» **Supplied passage**:

┄┄┄┄┄┄

In an age of such overwhelming change across the entire NHS, it seems there is rarely time to pause, take stock of the road we travel along, and appreciate the significance of the journey ahead. In December 2010, the Department of Health published ‘The Operating Framework for the NHS in England 2011/12’, which became operable on the 1 April 2011. Although many ambulance trusts are still wrestling to interpret the finer details of what is now required of us, there is little doubt that these new measures of performance are one of the most significant developments in the way ambulance services are measured since the inception of ORCON in the mid 1970s.

Many of us have heard and often echoed the complaint that 8 minutes is no measure of clinical performance; and it is clinical performance that should be the yardstick used to benchmark a clinical service. It is worrying that in an era of evidence based care, UK ambulance services have been mostly measured by how fast their clinicians can get to a patient, even though no robust evidence shows either an 8 or 19 minute response has any impact upon outcome for most patients (Pons et al, 2005). Interestingly however, when asked ‘what is the most important role of an ambulance service?’, roughly one third of Londoners felt it was ‘speed of response’ while only 5% felt that it was ‘treating injuries’ (Ipsos MORI, 2006). A balance must therefore be struck between the need to demonstrate high standards of clinical care, and the need to meet public expectation through a timely, yet appropriate response. Arguably, the 11 indicators relevant to ambulance trusts proposed in the new NHS Operating Framework do just this. They require ambulance services to demonstrate a portfolio of measures which focus interest upon clinical quality, while at the same time demonstrating efficient call handling, dispatch and emergency response.

┄┄┄┄┄┄

Stored data entries:
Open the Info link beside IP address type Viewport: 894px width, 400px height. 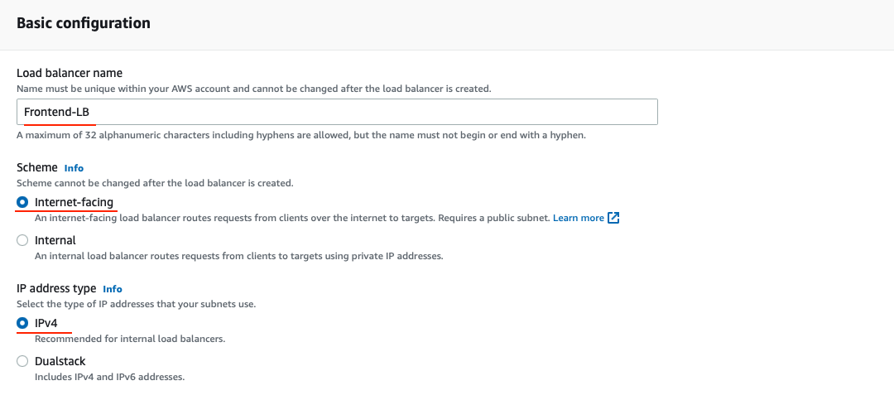[113, 289]
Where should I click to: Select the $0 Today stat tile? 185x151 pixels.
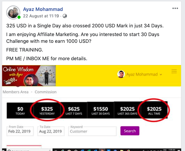(x=20, y=110)
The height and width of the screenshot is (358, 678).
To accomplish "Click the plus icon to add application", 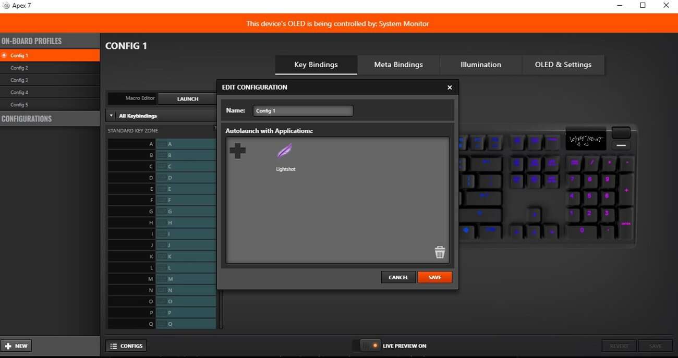I will [x=237, y=151].
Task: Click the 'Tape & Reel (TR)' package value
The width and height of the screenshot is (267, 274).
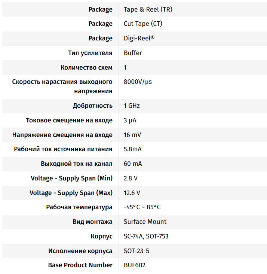Action: pyautogui.click(x=148, y=9)
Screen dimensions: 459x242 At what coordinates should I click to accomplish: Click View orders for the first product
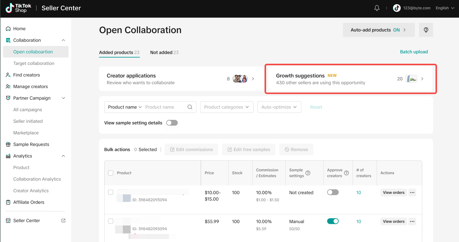click(x=393, y=193)
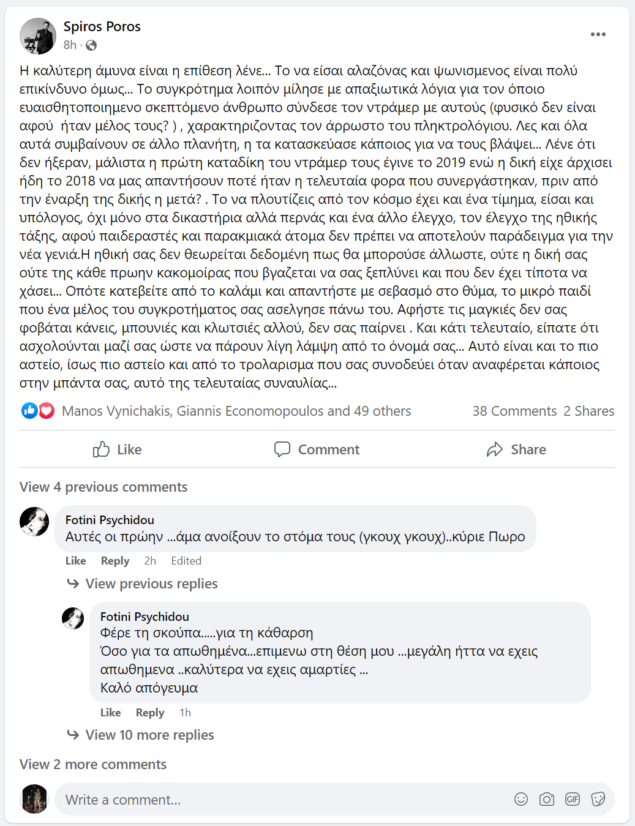
Task: Open Spiros Poros profile name link
Action: 102,26
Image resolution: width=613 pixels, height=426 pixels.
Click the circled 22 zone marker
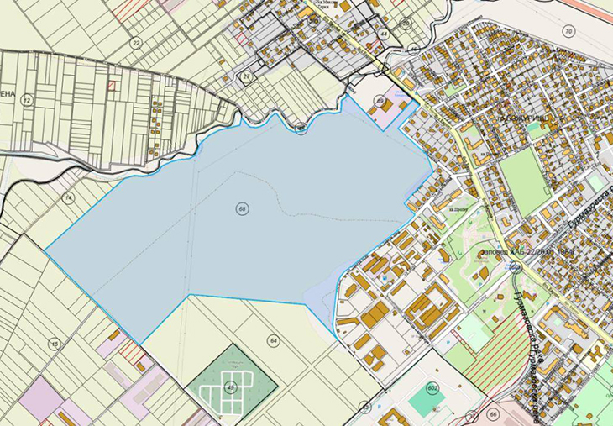pyautogui.click(x=136, y=41)
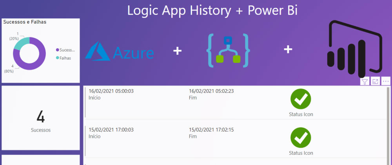392x165 pixels.
Task: Click the Sucessos card showing 4
Action: point(40,120)
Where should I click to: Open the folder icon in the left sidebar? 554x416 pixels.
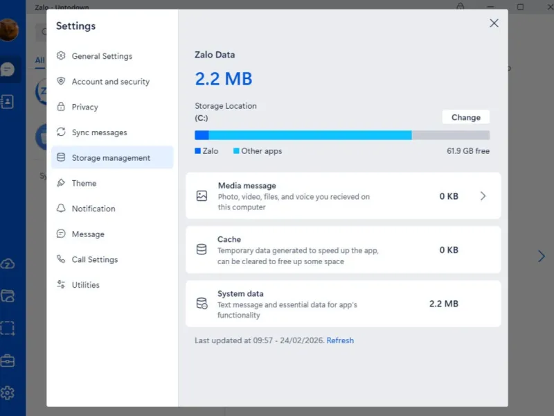coord(8,296)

┄┄┄┄┄┄

» **What the exercise asks**: Reproduce the part of the passage on ambulance performance measures between "In an age of" and "the mid 1970s.", inclusive. None of these items are needed.

» **Task result**:
In an age of such overwhelming change across the entire NHS, it seems there is rarely time to pause, take stock of the road we travel along, and appreciate the significance of the journey ahead. In December 2010, the Department of Health published ‘The Operating Framework for the NHS in England 2011/12’, which became operable on the 1 April 2011. Although many ambulance trusts are still wrestling to interpret the finer details of what is now required of us, there is little doubt that these new measures of performance are one of the most significant developments in the way ambulance services are measured since the inception of ORCON in the mid 1970s.